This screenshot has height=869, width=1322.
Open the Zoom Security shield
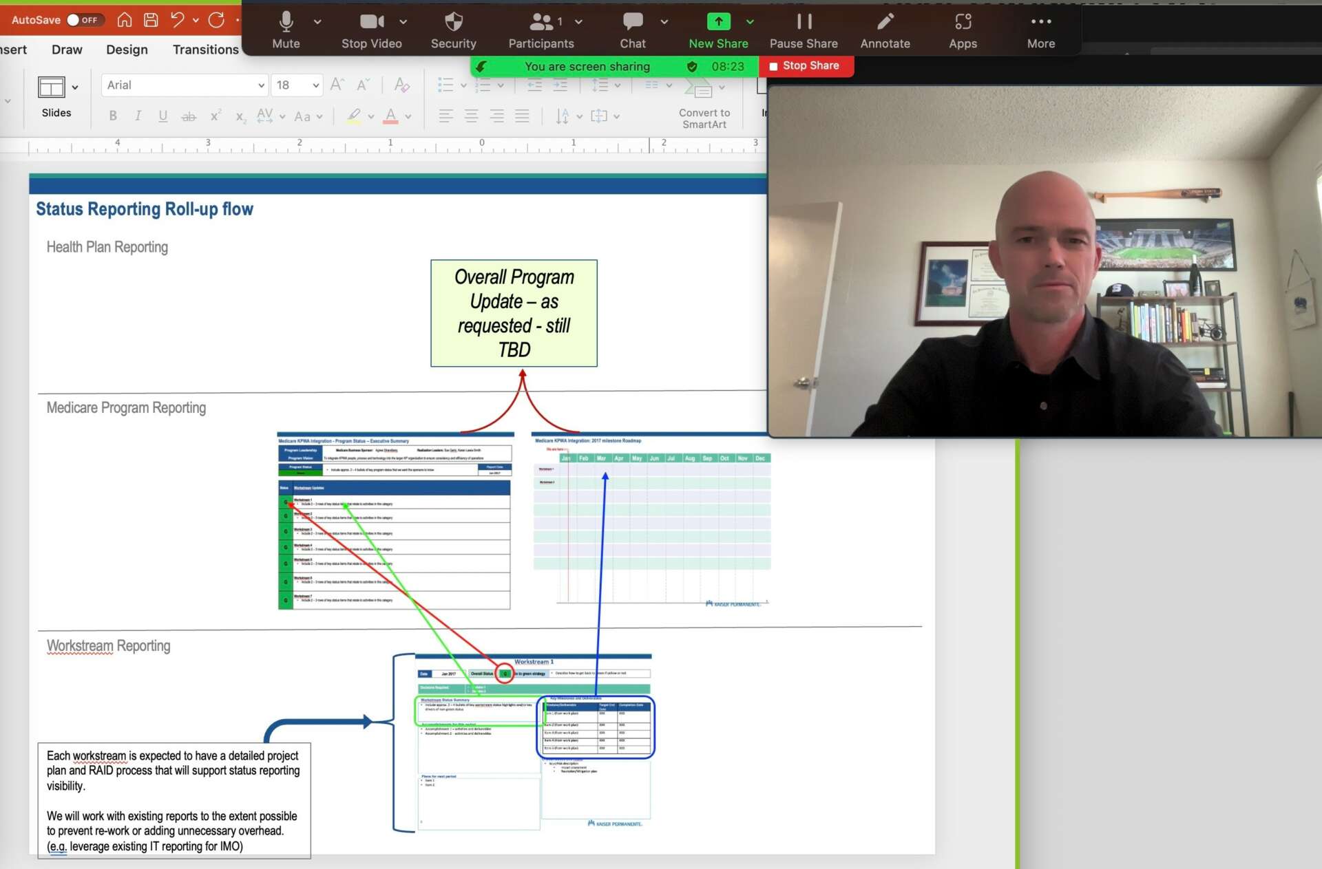(x=453, y=23)
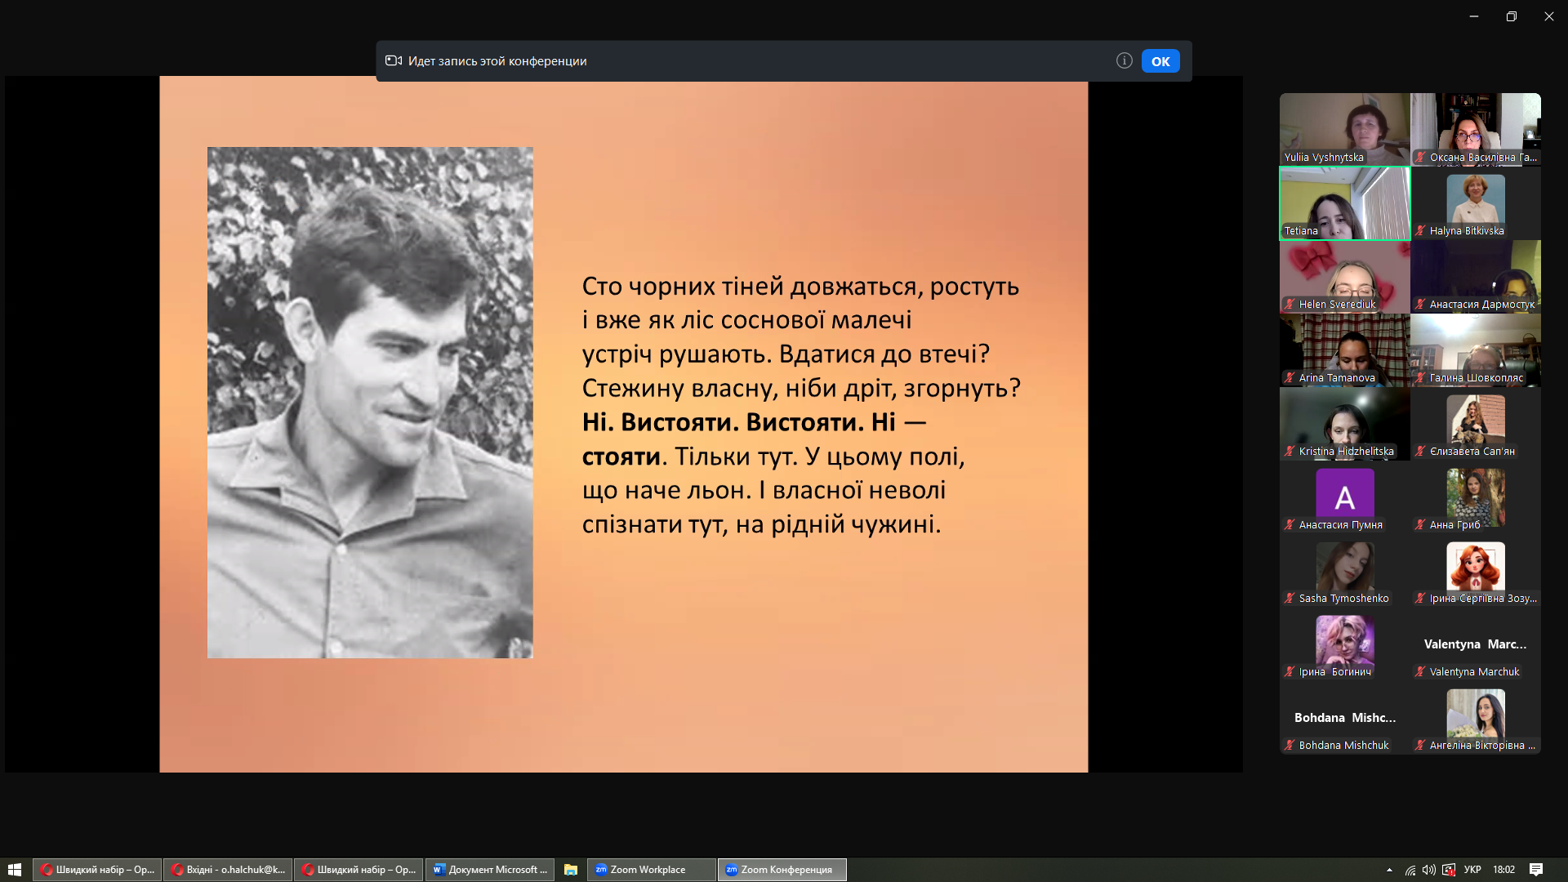Image resolution: width=1568 pixels, height=882 pixels.
Task: Open the Документ Microsoft Word taskbar item
Action: pyautogui.click(x=490, y=870)
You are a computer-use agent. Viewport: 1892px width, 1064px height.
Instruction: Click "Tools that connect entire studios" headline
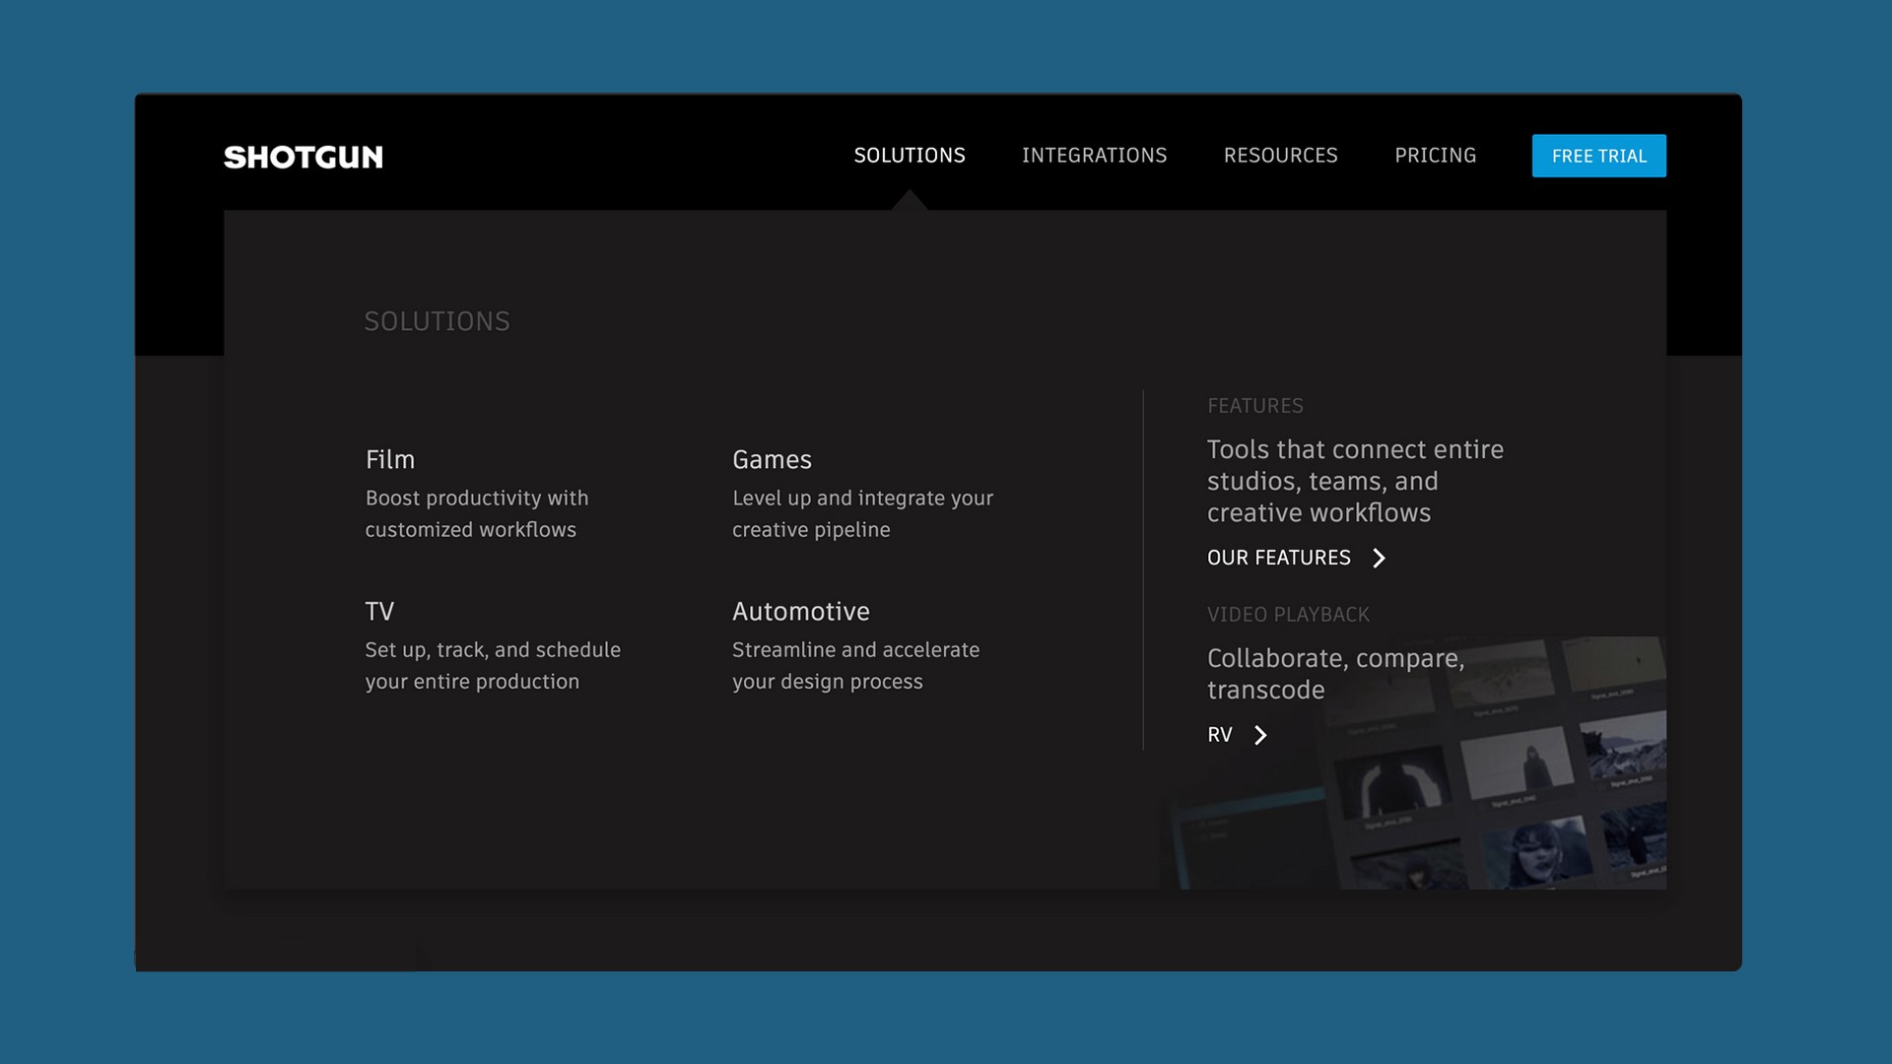coord(1354,481)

────

◆ **What the exercise asks**
Repeat the listing above word for word. Do not include the pictures.

◆ **Solved exercise**
This screenshot has height=869, width=1322.
Open the Zoom Security shield
(x=453, y=23)
Image resolution: width=1568 pixels, height=882 pixels.
Task: Open the Документ Microsoft Word taskbar item
Action: pyautogui.click(x=490, y=870)
You are a computer-use agent. Viewport: 1892px width, 1064px height.
Instruction: Click "Tools that connect entire studios" headline
coord(1354,481)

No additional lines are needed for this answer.